VCEval: Rethinking What is a Good Educational Video and How to Automatically Evaluate It
Xiaoxuan Zhu, Zhouhong Gu, Sihang Jiang, Zhixu Li, Hongwei Feng, Yanghua Xiao
TL;DR
This work addresses the challenge of automatic evaluation of educational video quality by reframing the task as a multi-target, multiple-choice QA problem and implementing VCEval, a framework that leverages text extraction from multimodal video content and an LLM-based evaluator. It introduces a K12 video-course benchmark, with data collection, annotation, and a three-phase training protocol (prior unlearning, in-class teaching, and in-class testing) to produce interpretable, target-aware quality scores. The framework demonstrates superior alignment with human judgments at both video and target levels, outperforming traditional text-similarity baselines and even strong ChatGPT baselines under practical input limitations. The proposed approach offers a scalable, interpretable, and fair method for guiding learners, creators, and platforms toward higher-quality video teaching materials, with potential impact on content curation and course design.
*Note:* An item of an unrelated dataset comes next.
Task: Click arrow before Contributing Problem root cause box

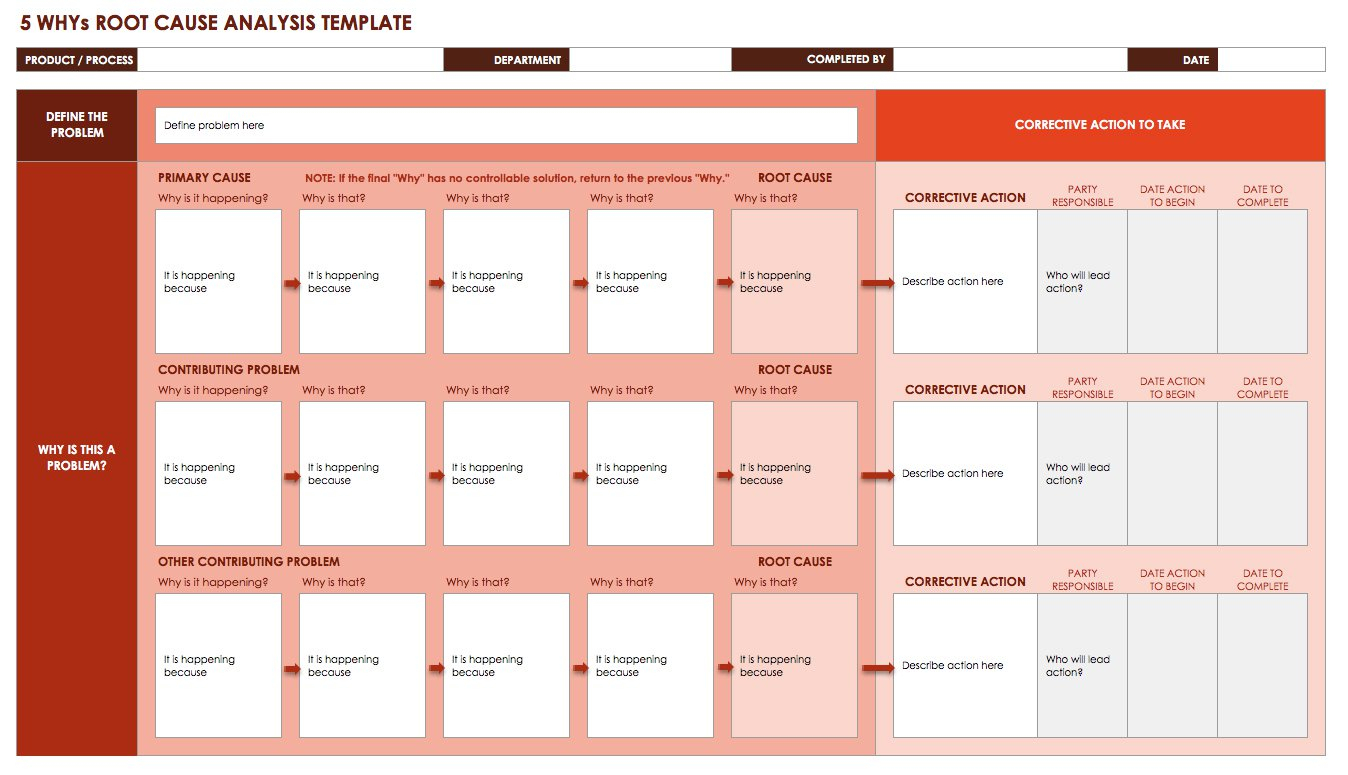Action: pyautogui.click(x=724, y=475)
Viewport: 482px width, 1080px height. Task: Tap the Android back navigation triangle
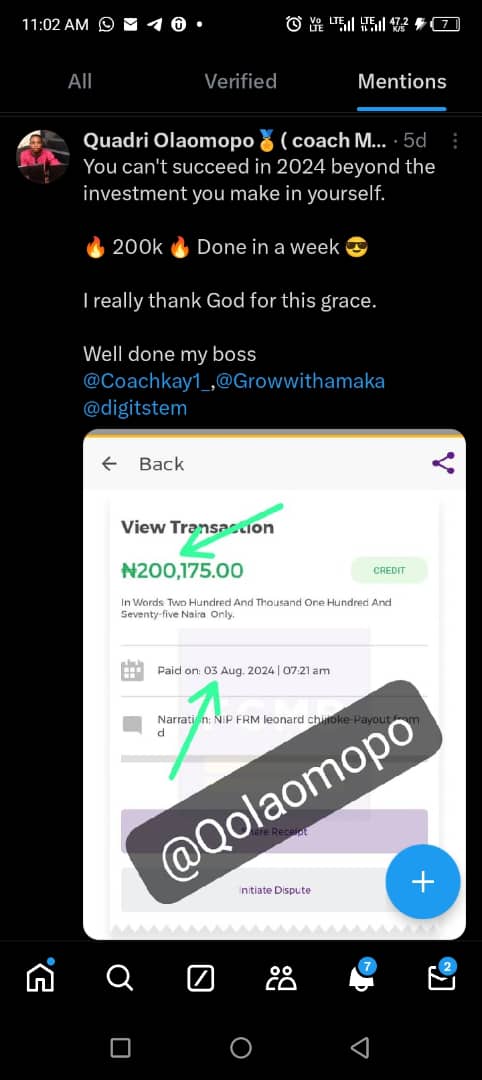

Key contributions include the three-principle evaluation framework, the VCEval methodology, and the K12 benchmark with demonstrated consistency with human annotations.
Abstract
Online courses have significantly lowered the barrier to accessing education, yet the varying content quality of these videos poses challenges. In this work, we focus on the task of automatically evaluating the quality of video course content. We have constructed a dataset with a substantial collection of video courses and teaching materials. We propose three evaluation principles and design a new evaluation framework, \textit{VCEval}, based on these principles. The task is modeled as a multiple-choice question-answering task, with a language model serving as the evaluator. Our method effectively distinguishes video courses of different content quality and produces a range of interpretable results.